Lack of time, reposted

Robert L Wears, MD, MS, PhD wears at UFL.EDU
Fri May 3 00:37:57 UTC 2013


Certainly it can often be used as an excuse, but the effects of time/production pressure are 
often more subtle and distributed.  People habituate to various constraints -- if they are 
often time pressured, and must sacrifice thoroughness for efficiency, those behavioural 
patterns tend to carry over into other instances where time pressure may be absent.

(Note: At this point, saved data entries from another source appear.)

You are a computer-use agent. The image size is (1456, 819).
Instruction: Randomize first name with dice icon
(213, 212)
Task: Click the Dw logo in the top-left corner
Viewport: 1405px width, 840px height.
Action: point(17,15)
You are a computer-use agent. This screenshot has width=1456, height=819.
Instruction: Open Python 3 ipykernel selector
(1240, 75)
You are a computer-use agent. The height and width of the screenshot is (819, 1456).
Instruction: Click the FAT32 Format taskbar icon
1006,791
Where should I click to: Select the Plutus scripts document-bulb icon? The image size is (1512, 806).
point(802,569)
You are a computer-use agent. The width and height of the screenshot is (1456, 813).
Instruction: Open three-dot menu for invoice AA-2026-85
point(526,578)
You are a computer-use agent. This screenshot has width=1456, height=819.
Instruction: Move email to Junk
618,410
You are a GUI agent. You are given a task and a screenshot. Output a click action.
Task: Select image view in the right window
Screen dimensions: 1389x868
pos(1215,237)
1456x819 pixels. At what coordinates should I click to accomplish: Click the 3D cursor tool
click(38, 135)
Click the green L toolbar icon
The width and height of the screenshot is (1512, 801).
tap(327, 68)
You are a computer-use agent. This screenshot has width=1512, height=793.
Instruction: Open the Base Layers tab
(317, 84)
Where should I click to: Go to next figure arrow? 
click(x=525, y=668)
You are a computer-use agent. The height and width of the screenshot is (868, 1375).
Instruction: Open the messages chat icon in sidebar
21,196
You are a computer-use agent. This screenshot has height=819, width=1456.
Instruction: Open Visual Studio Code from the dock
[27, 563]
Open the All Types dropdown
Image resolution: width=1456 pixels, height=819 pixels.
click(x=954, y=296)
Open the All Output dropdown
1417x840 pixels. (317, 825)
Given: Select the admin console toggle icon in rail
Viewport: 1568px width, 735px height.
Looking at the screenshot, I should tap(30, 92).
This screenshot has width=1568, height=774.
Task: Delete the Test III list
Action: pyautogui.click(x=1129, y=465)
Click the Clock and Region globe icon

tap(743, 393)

I'd suggest reading Erik Hollnagel's book on the efficiency-thoroughness tradeoff.  One idea 
he brings up is that people tend to be biased to favour efficiency over thoroughness, and 
that this is so deeply ingrained one would suspect an evolutionary basis for it.  Saving a bit 
of time is not often important, but in an open system, a world with uncertainty, risk, and 
unexpected events in it, a bit of extra time sometimes turns out to be critical in dealing w/ 
the unexpected.

The full reference is:

Hollnagel,E. (2009). The ETTO Principle:  Efficiency-Thoroughness Tradeoff (Why Things That Go Right 
    Sometimes Go Wrong). Farnham, UK: Ashgate.

bob

On 2 May 2013 at 3:19, Jason Maude wrote:

> I initially saw my GP (very experienced and senior partner in the
> practice) who was certainly not rushed as he even asked me about some
> other things I had seen him with before. The x-ray was carried out at
> the small local hospital that was attached to the practice. There was
> no queue to get the x-ray done so I don't believe that the radiologist
> was rushed. It was then looked at again by a couple of nurse
> practitioners, all in the calm of a sleepy English country town
> hospital!
> 
> This is why I started to conclude that lack of time could often be an
> excuse rather than a legitimate explanation. I also blamed myself for
> too easily accepting what seemed a plausible diagnosis. I should have
> asked "what else could it be" and acted as the trigger for more
> thinking. The whole episode showed me what an easy trap it is to fall
> into.
> 
> So do we either accept this as the norm and say that nothing can be
> done (not enough time etc)- in other words there will be an inbuilt
> industry dx error of 10-20% - or is there a way we can force change.
> My view, reinforced by this episode, remains that the differential (or
> say 3 diagnoses) must be recorded in the medical notes at the time of
> the consultation.
> 

Robert L Wears, MD, MS, PhD
University of Florida  	Imperial College London
wears at ufl.edu       	r.wears at imperial.ac.uk
1-904-244-4405 (ass't) 	+44 (0)791 015 2219
What hits the fan will not be evenly distributed.